#### EXERCISE MATERIALS ####
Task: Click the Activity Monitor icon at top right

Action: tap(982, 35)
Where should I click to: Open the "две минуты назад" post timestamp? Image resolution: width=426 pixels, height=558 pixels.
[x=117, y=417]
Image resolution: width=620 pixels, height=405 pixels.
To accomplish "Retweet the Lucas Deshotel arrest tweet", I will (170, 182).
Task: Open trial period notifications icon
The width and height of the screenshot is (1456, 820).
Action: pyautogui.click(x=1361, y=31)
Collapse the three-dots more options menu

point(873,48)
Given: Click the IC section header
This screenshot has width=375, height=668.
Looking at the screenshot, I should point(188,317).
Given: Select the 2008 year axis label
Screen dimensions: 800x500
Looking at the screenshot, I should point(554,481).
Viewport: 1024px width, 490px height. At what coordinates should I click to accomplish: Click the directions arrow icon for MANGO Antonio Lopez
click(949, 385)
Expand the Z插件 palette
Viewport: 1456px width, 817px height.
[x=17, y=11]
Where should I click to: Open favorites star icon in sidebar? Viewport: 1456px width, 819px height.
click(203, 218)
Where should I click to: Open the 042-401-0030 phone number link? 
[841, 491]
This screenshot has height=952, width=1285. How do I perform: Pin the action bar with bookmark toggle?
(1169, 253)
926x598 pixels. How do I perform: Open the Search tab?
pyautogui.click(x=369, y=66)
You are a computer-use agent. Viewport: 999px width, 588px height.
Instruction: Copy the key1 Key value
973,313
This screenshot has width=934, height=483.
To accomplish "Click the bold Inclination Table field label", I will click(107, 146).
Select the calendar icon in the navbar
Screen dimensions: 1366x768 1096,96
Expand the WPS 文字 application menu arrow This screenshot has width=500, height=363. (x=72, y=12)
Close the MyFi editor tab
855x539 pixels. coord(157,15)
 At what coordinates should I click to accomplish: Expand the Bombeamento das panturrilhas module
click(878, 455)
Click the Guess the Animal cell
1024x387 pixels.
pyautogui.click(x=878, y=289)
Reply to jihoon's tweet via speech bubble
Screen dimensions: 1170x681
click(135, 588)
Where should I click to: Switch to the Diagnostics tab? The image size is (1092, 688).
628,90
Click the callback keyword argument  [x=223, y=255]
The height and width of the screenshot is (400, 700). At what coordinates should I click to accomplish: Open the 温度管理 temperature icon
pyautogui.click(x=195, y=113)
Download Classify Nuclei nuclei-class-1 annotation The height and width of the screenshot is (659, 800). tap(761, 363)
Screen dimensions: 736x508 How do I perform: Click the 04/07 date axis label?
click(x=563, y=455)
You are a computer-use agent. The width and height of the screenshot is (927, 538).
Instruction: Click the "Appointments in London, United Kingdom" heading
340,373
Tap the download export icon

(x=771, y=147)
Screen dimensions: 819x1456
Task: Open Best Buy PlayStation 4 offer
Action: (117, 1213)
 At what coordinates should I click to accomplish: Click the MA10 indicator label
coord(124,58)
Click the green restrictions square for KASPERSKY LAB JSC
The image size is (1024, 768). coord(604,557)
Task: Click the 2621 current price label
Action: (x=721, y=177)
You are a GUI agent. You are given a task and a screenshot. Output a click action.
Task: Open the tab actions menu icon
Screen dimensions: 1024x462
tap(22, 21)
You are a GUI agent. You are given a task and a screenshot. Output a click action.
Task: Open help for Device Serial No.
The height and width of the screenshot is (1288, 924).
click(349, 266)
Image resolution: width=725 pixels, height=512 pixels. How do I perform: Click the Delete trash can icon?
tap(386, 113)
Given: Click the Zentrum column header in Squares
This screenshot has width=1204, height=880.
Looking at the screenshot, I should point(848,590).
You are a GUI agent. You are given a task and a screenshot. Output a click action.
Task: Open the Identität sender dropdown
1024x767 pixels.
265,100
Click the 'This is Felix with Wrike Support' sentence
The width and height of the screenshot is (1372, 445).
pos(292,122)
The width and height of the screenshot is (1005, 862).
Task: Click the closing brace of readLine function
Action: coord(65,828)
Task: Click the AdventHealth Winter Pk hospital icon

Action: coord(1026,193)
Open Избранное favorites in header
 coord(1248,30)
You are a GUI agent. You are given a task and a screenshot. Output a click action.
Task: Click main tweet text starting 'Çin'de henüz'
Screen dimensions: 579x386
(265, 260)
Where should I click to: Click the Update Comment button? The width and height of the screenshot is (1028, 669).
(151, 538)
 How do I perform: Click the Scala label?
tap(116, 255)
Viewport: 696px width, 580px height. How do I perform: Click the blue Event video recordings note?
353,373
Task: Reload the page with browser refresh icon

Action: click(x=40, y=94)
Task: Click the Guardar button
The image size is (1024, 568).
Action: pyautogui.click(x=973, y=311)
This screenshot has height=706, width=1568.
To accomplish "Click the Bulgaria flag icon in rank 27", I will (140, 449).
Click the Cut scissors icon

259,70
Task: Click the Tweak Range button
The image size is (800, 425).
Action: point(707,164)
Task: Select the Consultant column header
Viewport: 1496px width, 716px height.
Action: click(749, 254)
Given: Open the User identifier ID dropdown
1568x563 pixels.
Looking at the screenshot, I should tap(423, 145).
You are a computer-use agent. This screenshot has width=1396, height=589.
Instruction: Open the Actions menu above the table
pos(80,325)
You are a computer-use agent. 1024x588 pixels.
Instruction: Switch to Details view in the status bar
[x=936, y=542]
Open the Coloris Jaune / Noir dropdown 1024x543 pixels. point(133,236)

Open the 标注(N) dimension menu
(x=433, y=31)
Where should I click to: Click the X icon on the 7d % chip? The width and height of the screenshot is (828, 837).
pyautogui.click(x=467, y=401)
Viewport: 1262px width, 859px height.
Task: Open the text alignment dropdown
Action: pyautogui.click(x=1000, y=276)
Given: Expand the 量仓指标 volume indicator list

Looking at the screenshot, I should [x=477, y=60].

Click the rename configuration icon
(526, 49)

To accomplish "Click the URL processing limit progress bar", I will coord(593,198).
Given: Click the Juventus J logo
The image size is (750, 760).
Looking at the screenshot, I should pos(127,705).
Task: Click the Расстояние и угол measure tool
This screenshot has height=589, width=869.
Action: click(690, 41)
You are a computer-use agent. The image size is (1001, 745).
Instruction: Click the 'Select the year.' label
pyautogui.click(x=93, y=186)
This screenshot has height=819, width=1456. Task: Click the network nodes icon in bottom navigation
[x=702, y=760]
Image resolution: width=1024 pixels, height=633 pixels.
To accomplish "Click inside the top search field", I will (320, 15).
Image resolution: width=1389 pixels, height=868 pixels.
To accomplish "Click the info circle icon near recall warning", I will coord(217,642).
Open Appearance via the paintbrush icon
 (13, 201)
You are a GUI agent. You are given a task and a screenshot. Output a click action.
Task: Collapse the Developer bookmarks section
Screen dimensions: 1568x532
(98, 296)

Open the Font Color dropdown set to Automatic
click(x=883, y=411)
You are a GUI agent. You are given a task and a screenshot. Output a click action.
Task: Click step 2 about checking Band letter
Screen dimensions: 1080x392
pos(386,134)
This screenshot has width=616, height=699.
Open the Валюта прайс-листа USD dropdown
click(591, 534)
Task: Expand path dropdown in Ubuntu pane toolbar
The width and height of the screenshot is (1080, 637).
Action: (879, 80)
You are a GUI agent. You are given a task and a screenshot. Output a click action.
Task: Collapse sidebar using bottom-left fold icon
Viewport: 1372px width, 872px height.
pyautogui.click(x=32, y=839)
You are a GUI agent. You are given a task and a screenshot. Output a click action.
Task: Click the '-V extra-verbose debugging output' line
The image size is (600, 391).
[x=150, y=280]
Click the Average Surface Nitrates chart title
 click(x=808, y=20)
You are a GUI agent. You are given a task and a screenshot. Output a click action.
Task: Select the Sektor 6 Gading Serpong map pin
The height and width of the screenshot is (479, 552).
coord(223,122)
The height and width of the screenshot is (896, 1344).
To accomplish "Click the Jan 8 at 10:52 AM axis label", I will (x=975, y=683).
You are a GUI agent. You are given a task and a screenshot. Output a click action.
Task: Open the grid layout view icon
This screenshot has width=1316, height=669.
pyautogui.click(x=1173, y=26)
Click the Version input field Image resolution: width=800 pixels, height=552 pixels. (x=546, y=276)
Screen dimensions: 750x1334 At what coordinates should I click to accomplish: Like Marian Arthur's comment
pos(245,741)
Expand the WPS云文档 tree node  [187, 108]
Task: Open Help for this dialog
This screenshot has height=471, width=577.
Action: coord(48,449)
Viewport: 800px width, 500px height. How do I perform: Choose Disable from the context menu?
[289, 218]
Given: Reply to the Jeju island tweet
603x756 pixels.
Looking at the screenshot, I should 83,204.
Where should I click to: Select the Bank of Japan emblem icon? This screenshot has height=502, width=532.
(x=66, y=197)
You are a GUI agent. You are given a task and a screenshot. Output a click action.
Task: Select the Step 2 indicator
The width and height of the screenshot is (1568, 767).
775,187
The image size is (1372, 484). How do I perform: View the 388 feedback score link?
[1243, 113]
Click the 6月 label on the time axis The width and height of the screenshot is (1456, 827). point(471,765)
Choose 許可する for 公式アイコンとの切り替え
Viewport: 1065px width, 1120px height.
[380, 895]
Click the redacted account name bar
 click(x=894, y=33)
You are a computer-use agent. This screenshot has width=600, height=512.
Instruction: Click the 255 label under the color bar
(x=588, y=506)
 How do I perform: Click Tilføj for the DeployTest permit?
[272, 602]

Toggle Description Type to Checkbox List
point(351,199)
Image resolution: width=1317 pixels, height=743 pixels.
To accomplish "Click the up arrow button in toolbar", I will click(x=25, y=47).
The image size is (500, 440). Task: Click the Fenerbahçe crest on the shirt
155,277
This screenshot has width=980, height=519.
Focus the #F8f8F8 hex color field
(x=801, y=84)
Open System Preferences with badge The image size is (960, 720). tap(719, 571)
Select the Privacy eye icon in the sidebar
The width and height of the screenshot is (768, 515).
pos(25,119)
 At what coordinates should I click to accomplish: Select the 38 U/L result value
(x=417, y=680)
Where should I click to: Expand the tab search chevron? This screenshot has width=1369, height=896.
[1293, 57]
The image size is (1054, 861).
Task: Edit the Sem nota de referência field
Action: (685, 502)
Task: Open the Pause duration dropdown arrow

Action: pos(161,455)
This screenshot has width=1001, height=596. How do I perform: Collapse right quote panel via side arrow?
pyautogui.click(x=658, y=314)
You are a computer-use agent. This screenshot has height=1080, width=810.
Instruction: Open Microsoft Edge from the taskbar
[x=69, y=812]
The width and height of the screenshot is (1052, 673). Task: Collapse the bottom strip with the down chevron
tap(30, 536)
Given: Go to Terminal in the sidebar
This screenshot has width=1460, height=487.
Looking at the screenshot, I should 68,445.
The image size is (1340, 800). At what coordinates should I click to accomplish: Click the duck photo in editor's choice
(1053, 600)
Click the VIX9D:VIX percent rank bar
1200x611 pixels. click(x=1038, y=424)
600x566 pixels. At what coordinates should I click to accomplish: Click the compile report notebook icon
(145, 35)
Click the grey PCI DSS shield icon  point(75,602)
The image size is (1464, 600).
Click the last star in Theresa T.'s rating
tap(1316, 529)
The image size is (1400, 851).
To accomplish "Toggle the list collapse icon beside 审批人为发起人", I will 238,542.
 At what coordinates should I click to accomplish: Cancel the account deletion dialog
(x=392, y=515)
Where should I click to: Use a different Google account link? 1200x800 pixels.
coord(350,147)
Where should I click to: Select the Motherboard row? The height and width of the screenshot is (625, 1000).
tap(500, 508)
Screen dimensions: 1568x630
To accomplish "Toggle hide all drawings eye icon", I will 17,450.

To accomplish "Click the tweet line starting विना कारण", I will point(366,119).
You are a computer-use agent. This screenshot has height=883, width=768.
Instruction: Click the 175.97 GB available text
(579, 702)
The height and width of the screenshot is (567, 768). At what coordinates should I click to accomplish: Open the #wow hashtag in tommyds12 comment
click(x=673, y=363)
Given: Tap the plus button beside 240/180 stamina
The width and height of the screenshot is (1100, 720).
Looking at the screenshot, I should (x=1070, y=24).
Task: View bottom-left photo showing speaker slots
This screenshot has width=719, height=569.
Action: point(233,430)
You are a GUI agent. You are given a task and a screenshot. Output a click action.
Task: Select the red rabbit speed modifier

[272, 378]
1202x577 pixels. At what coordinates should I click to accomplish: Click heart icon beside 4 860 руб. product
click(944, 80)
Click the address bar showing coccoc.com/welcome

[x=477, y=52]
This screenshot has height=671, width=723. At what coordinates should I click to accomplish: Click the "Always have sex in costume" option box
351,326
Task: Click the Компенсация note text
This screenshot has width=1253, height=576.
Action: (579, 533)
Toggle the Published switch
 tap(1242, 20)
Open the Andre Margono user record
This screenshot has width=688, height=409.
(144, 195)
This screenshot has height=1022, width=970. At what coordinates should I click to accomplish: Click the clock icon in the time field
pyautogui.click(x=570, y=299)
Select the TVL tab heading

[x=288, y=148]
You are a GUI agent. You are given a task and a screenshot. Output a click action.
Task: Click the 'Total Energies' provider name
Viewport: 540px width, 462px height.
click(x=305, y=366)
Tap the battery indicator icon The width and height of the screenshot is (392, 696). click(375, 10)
####
WORK REQUIRED » In the records, which lines mention the word "Reply"? Copy those lines.

OUTPUT FOR THIS EXERCISE »
Reply to jihoon's tweet via speech bubble
Given: Reply to the Jeju island tweet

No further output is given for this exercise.